Not only has the trademark scoop been ditched, so too has the manual transmission.

Subaru will offer the new Forester 2.0 XT and 2.0 XT Premium models exclusively with a continuously variable transmission.

The fourth-generation Subaru Forester XT also follows the downsizing trend when it comes to engine displacement, moving from a turbocharged 2.5-litre engine on the previous generation to an all-new direct-injected turbocharged 2.0-litre unit.

Despite the adoption of a smaller engine, power and torque have increased from 169kW and 320Nm, to 177kW and 350Nm with the new car. Performance has also improved, the new-generation Forester XT able to sprint from 0-100km/h in 7.5 seconds (down from 7.9 on the previous XT auto).

As the range-topping, performance-focused model, you may expect the new-generation Forester XT to better distinguish itself from its Forester siblings, particularly given the decision to delete the all-telling bonnet scoop.

But apart from ‘XT’ badging and some cosmetic work around the grille, it looks pretty much the same as the other Forester variants.

Inside, the $43,490 Forester XT gets including sports pedals, electric sunroof and dual-zone climate-control. Disappointingly, however, buyers need to spend a hefty $50,490 for the Forester XT Premium to get satellite navigation, and basics such as auto headlamps and rain-sensing wipers. The Premium also adds push button start with keyless entry, power tailgate, and Harman Kardon sound system.

On the road it doesn’t take long to be impressed by the new Forester XT’s downsized engine and CVT.

We were mildly sceptical about the switch from an automatic transmission to a constantly variable unit, but the new 2.0-litre turbocharged engine mated with Subaru’s Lineartronic CVT is a cracker of a marriage.
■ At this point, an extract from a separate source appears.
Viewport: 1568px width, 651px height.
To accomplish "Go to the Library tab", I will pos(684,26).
Working in-sync with the powertrain is SI-Drive – derived from the Liberty, it features across the new Forester range. The system, activated via a switch on the steering wheel, allows drivers to select a range of engine and transmission settings in three modes: Intelligent (I), Sport (S) and Sport-sharp (only on the XT).

We kicked off in the Intelligent setting, which provided a smooth, but tempered power delivery. However, if you need to move quickly, throttle response and torque from the Forester XT in this mode is more than adequate - even for freeway-speed overtaking.
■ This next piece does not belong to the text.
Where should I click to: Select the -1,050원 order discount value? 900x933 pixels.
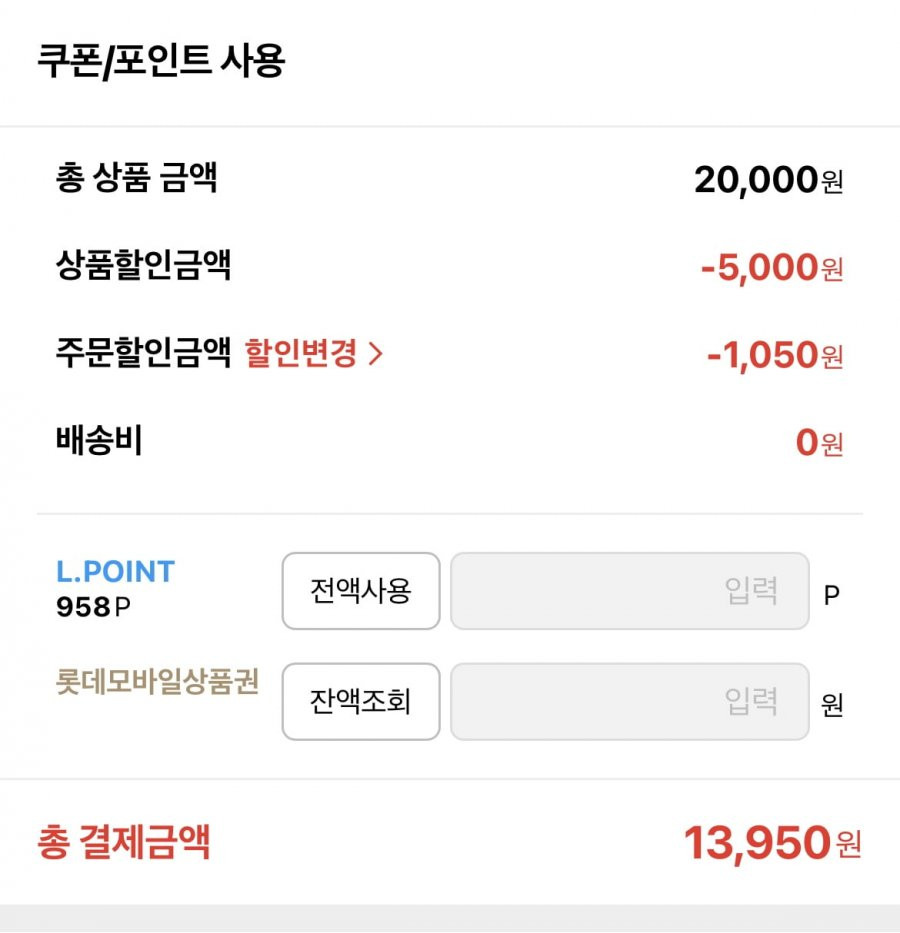(x=775, y=355)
Switching to Sport-sharp mode and using the steering wheel-mounted paddle shifters not only delivers more immediate accelerator response, but also employs an eight-step gear selection that feels similar to a traditional manual transmission.
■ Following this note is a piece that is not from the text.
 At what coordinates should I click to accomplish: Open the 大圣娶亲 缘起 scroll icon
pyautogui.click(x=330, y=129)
It’s an intuitive system, slurring from eighth to sixth with the slightest dab on the throttle from a steady cruising speed, and from sixth to third under full throttle.

More importantly, the shifts are smooth and the engine is superbly refined and quiet. Even when driving spiritedly, using the engine to maximum potential, you’ll be hard-pressed picking what rpm you’re at – such is the level of noise insulation in the Forester XT.

That’s something we didn’t anticipate from the reduced engine capacity and CVT combination.

Despite the all-new Subaru Forester XT sporting a twin-scroll turbocharger for a quicker throttle response, there’s still some turbo lag in the Intelligent mode, but it’s minimal in the Sport sharp setting even under heavy throttle loads from a standing start.

Equally impressive is the XT’s chassis both on-road and off-road. Subaru has stiffened the Forster’s rear sub-frame and increased spring rate, however the new Forester range is heavier than it’s predecessor – by up to 104kg, largely due to added technology.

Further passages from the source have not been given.